Dans la soirée, tandis qu’il reposait, assoupi par terre, il entendit un appel qui le secoua d’un frisson :

— Jacques… Jacques…

Il se leva d’un bond, courut vers le lit, se pencha sur la masse humaine qu’il contenait.

— J’vas mourir… J’vas mourir… J’voudrais embrasser mouman avant.

Jacques entr’ouvrit la porte. La nuit était sereine. La lune dans son plein, baignait le paysage d’une clarté douce.

— Mais non ! Tu vas en revenir… Tu vas en revenir.

Et pour convaincre son ami, il essayait de se convaincre lui-même.

— Non. J’suis fini… J’le sais… J’le sens…

— Veux-tu qu’on reparte tout de suite. Il y a un beau clair de lune.

— Oui… Oui… Tout de suite…

Les yeux chavirèrent dans l’orbite : il commença à divaguer.

Oubliant sa propre fatigue, Jacques Bernier replaça le malade sur le traîneau et repartit dans la nuit claire.

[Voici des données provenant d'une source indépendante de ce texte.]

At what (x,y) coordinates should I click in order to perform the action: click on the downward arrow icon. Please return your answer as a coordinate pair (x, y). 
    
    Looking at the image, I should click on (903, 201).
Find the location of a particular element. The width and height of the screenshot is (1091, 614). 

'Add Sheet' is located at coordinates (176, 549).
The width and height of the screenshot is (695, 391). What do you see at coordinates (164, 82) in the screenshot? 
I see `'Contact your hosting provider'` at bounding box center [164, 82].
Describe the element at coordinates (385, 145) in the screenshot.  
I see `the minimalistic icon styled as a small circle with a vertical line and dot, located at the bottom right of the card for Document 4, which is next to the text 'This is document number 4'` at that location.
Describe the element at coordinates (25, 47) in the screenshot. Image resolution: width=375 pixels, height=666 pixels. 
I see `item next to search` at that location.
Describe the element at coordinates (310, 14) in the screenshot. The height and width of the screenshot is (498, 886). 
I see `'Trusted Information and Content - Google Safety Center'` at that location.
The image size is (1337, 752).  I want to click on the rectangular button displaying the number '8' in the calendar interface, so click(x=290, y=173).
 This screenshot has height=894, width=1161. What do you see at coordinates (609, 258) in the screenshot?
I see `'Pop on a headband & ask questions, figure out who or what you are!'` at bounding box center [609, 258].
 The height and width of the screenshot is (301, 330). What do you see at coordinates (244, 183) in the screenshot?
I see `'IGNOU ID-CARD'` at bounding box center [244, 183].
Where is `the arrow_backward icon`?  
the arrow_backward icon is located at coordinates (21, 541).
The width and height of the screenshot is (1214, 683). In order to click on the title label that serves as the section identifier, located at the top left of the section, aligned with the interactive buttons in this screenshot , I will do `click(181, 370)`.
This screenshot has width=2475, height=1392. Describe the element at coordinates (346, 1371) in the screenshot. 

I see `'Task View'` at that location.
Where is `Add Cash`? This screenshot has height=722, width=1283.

Il était jour depuis longtemps, quand des colons aperçurent le tragique équipage se diriger vers la maison des Lambert.

Jacques flageolait sur ses jambes. S’il se tenait encore debout et s’il avançait, c’était au prix d’un effort surhumain, toute sa volonté tendue vers la réussite de sa mission.

Il monta les deux marches qui conduisent à la porte, et dès qu’il l’eut entr’ouverte, son énergie l’abandonna et il s’écrasa de tout son long sur le plancher.

Dans la soirée, Joseph Lambert mourut.

Grâce à l’héroïsme de son compagnon, son vœu d’embrasser sa mère s’était réalisé.

Durant vingt-quatre heures, Jacques dormit d’un sommeil de brute.

Quand il se réveilla, il aperçut, tout près de lui, Mariette Lambert qui pleurait.

La conscience des faits lui revint.

Il se rappela tout.

Une lassitude immense l’accablait. Ses membres étaient lourds ; ses pieds meurtris par la marche, avaient peine à le supporter, et ses épaules gardaient la douleur de la charge tirée.

— Et Joseph ? demanda-t-il.

Elle fit signe de la suivre.

Il descendit dans la grande salle.

Étendu sur des planches que supportaient deux chevalets, un cierge de chaque côté de lui, Joseph reposait.

Autour de lui, son père, sa mère, quelques amis.

Dès que Jacques parut, on l’entoura, on l’enveloppa.

Chacun voulait savoir, chacun posait sa question.

Il raconta la maladie, le voyage triste. Et des larmes, dans les yeux perlèrent, regret de ce qui, déjà, n’était plus.